I attended the Orlando Data Science Meetup Group today 6/11/2014.
Great turnout. I was working in Lakeland about an hour away, so the drive to Orlando wasn't too bad, even with the rain and rush hour downtown traffic.
Started with introductions, then dove into an clean install of Hadoop on a Linux box.
Note: diff between Hadoop v.1 and v.2 is they've reduced the number of folders which comprise Hadoop.
For me Linux isn't an everyday environment so I just watched the install on projector.
Meanwhile I already had Hyper-V Hortonworks VPN running a 1.3 Linux install, a 2.0 Linux install and as well as a Windows 2.0 version of Hadoop, and I don't have a Linux operating system to do the install.
After a short time the environment was setup and Hadoop was up and running.

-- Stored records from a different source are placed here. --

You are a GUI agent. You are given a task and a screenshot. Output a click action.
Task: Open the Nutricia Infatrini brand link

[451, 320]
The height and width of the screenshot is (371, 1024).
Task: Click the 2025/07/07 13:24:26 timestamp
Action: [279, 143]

The presenter who did the Hadoop installation, really knew his stuff and managed to do the install from scratch seamlessly. I've poked around in the folders and config files and there's really a lot of things to know so I understand the level of knowledge and details involved.

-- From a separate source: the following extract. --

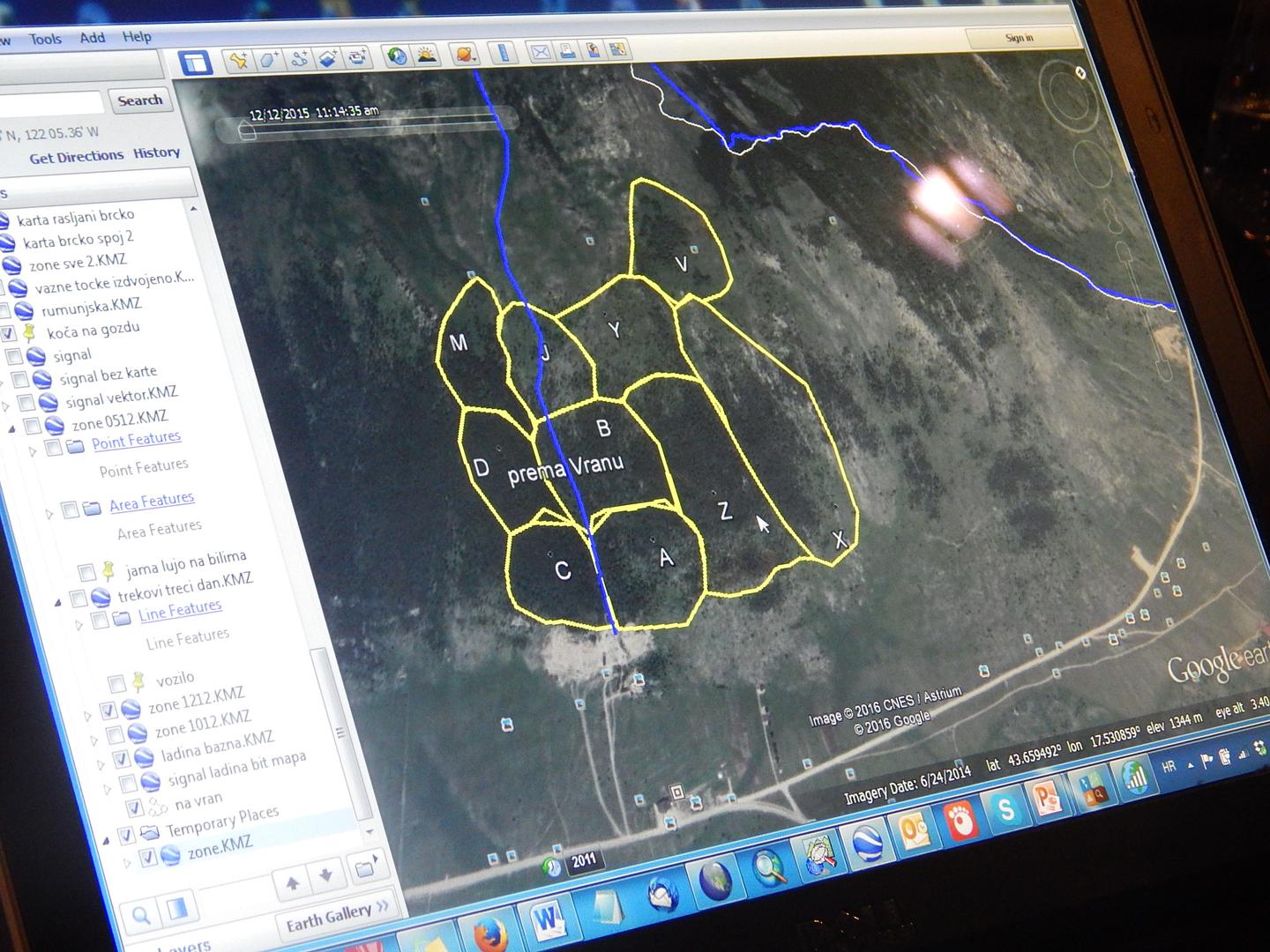The width and height of the screenshot is (1270, 952).
Task: Open the Get Directions link
Action: [76, 157]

Understanding Linux is required for the install including commands, editors, RSA keys, passwords, users, folder structures and a ton more.
They recommend using a bunch of Mac minis to set up a small cluster, cool huh?
For larger clusters, they recommend renting time on someone else's cluster.
There was mention of creating a cluster on VMs but overall there's no cheap solutions for creating, running and administrating a large cluster.
In speaking with some attendees, they recommend to download a Linux ISO and install from scratch for Hyper-V.
Here's a link: http://blogs.msdn.com/b/virtual_pc_guy/archive/2010/10/21/installing-ubuntu-server-10-10-on-hyper-v.aspx
This was the first of three sessions, next up is Yarn, then MapReduce.
Looking forward to it~!